### Problem Statement
Customer churn is a major challenge for telecom companies. Predicting whether a customer
is likely to leave helps businesses take proactive retention measures.

### Objective
Build a reusable and production-ready machine learning pipeline using Scikit-learn
to predict customer churn using the Telco Churn dataset.



In [None]:
import pandas as pd
import numpy as np

from sklearn.model_selection import train_test_split, GridSearchCV
from sklearn.preprocessing import StandardScaler, OneHotEncoder
from sklearn.compose import ColumnTransformer
from sklearn.pipeline import Pipeline
from sklearn.metrics import accuracy_score, classification_report

from sklearn.linear_model import LogisticRegression
from sklearn.ensemble import RandomForestClassifier

import joblib


In [None]:
df = pd.read_csv("Telco-Customer-Churn.csv")
df.head()


In [None]:
# Convert TotalCharges to numeric
df["TotalCharges"] = pd.to_numeric(df["TotalCharges"], errors="coerce")

# Drop missing values
df.dropna(inplace=True)

# Encode target variable
df["Churn"] = df["Churn"].map({"Yes": 1, "No": 0})


In [None]:
X = df.drop(columns=["customerID", "Churn"])
y = df["Churn"]

categorical_features = X.select_dtypes(include=["object"]).columns
numerical_features = X.select_dtypes(include=["int64", "float64"]).columns


In [None]:
numeric_transformer = Pipeline(steps=[
    ("scaler", StandardScaler())
])

categorical_transformer = Pipeline(steps=[
    ("encoder", OneHotEncoder(handle_unknown="ignore"))
])

preprocessor = ColumnTransformer(
    transformers=[
        ("num", numeric_transformer, numerical_features),
        ("cat", categorical_transformer, categorical_features)
    ]
)


In [None]:
X_train, X_test, y_train, y_test = train_test_split(
    X, y, test_size=0.2, random_state=42, stratify=y
)


In [None]:
lr_pipeline = Pipeline(steps=[
    ("preprocessor", preprocessor),
    ("classifier", LogisticRegression(max_iter=1000))
])


In [None]:
rf_pipeline = Pipeline(steps=[
    ("preprocessor", preprocessor),
    ("classifier", RandomForestClassifier(random_state=42))
])


In [None]:
lr_params = {
    "classifier__C": [0.01, 0.1, 1, 10]
}

lr_grid = GridSearchCV(
    lr_pipeline,
    lr_params,
    cv=5,
    scoring="accuracy",
    n_jobs=-1
)

lr_grid.fit(X_train, y_train)


In [None]:
rf_params = {
    "classifier__n_estimators": [100, 200],
    "classifier__max_depth": [None, 10, 20]
}

rf_grid = GridSearchCV(
    rf_pipeline,
    rf_params,
    cv=5,
    scoring="accuracy",
    n_jobs=-1
)

rf_grid.fit(X_train, y_train)


In [None]:
def evaluate(model, name):
    y_pred = model.predict(X_test)
    print(f"\n{name}")
    print("Accuracy:", accuracy_score(y_test, y_pred))
    print(classification_report(y_test, y_pred))

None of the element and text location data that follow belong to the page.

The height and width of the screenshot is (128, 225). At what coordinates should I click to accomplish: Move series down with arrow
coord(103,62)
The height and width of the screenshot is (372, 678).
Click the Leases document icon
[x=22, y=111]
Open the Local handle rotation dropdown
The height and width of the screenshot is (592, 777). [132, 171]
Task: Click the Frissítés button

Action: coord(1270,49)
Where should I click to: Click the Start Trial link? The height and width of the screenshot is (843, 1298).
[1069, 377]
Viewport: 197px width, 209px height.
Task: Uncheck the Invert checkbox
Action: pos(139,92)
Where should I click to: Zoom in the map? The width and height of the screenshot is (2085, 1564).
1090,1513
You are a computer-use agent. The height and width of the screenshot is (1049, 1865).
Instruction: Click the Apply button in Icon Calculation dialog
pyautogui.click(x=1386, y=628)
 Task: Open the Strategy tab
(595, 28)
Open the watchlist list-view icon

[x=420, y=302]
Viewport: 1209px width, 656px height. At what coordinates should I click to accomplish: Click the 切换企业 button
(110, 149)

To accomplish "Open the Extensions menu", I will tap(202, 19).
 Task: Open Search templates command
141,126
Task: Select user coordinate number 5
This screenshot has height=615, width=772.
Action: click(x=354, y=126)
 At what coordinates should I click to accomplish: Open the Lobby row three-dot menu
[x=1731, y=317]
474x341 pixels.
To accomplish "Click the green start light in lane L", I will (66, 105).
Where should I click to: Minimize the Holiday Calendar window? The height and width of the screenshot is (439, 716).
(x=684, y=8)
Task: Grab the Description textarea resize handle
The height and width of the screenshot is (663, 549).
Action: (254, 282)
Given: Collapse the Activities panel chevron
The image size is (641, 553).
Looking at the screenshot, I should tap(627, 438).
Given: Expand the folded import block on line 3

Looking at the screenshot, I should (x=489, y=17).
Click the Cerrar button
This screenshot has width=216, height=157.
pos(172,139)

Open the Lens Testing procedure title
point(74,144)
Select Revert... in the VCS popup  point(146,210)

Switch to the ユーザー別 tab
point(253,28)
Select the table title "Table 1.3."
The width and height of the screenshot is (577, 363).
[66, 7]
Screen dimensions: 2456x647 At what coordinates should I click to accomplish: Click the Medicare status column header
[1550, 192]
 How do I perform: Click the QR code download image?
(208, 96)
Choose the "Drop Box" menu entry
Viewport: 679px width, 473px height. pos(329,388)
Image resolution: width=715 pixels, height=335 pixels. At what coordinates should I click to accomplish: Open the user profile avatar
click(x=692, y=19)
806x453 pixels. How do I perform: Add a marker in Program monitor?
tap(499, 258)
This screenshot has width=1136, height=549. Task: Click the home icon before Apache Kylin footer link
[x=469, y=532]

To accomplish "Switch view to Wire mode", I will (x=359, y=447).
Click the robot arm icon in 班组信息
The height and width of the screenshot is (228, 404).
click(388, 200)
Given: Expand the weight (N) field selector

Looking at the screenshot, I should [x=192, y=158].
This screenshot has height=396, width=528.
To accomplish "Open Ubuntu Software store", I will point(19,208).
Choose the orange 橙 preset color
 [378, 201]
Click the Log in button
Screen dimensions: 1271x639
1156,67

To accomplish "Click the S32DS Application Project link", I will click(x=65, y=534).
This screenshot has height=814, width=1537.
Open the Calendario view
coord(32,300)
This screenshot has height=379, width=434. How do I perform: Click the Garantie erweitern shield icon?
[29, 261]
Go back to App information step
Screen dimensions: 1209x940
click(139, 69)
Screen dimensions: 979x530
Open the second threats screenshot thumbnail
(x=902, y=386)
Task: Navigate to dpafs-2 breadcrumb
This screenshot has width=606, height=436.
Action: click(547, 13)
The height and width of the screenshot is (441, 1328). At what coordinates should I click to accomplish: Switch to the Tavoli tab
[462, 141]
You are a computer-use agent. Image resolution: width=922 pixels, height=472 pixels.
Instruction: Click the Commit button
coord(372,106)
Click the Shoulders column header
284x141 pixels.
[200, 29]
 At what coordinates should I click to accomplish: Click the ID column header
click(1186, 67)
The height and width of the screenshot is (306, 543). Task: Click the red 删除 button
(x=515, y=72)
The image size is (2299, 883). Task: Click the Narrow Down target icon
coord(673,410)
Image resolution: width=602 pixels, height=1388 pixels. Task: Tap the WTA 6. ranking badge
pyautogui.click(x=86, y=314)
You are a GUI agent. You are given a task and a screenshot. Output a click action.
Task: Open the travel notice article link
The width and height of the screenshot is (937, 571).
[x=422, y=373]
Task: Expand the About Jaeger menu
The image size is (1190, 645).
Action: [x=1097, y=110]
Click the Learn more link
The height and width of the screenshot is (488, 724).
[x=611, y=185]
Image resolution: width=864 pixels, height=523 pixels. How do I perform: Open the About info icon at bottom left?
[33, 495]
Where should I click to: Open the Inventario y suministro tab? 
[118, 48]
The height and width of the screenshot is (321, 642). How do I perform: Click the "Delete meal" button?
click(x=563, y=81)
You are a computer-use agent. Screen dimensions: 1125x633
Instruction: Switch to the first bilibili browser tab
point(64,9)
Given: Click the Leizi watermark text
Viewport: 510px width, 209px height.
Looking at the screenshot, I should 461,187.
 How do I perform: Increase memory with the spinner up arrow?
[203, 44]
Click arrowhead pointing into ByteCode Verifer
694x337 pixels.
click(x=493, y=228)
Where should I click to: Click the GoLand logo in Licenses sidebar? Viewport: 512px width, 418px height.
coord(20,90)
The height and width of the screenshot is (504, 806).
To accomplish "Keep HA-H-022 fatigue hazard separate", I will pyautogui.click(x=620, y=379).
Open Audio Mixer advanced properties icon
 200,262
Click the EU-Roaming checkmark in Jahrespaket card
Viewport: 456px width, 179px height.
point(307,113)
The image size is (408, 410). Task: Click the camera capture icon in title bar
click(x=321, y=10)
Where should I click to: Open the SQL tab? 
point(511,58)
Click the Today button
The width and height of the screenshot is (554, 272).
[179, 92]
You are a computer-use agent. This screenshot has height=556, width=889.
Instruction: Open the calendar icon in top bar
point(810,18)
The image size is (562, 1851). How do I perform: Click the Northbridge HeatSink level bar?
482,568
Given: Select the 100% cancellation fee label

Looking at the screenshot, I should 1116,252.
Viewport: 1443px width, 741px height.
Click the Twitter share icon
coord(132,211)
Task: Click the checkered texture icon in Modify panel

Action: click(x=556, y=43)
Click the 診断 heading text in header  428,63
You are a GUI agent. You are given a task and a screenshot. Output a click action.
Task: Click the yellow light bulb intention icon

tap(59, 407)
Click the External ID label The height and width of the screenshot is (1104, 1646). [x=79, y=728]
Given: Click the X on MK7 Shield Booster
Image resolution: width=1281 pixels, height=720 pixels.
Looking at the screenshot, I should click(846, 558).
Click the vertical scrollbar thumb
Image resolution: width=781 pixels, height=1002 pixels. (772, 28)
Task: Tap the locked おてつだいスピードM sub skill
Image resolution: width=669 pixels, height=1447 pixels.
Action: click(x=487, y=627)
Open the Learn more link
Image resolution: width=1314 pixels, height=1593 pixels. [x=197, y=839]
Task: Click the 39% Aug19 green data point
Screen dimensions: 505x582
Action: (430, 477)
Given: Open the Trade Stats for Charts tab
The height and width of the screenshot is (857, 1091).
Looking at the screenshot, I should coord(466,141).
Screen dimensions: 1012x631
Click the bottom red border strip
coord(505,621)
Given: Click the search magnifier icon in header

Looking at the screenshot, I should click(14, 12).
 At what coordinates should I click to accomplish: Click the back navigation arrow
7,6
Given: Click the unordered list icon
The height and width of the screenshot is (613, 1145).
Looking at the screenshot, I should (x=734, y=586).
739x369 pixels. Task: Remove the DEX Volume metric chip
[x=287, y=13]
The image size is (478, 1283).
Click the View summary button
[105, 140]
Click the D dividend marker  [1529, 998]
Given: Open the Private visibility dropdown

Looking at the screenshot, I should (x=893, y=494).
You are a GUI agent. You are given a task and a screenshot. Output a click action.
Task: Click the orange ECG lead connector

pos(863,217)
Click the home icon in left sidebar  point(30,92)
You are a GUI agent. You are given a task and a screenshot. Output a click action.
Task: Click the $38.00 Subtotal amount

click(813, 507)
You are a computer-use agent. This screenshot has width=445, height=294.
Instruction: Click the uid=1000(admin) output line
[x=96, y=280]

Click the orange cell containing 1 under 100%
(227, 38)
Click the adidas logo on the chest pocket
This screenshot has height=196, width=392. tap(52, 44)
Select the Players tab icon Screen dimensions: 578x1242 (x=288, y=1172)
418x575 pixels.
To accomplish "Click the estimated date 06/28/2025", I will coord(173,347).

evaluate(lr_grid.best_estimator_, "Logistic Regression")
evaluate(rf_grid.best_estimator_, "Random Forest")


In [None]:
best_model = rf_grid.best_estimator_

joblib.dump(best_model, "churn_prediction_pipeline.pkl")


In [None]:
### Final Insights
- Pipelines ensure clean, reusable, and leakage-free preprocessing.
- Random Forest achieved better performance than Logistic Regression.
- GridSearchCV improved model performance through tuning.
- The exported pipeline can be directly deployed in production.


### Final Insights
- Pipelines ensure clean, reusable, and leakage-free preprocessing.
- Random Forest achieved better performance than Logistic Regression.
- GridSearchCV improved model performance through tuning.
- The exported pipeline can be directly deployed in production.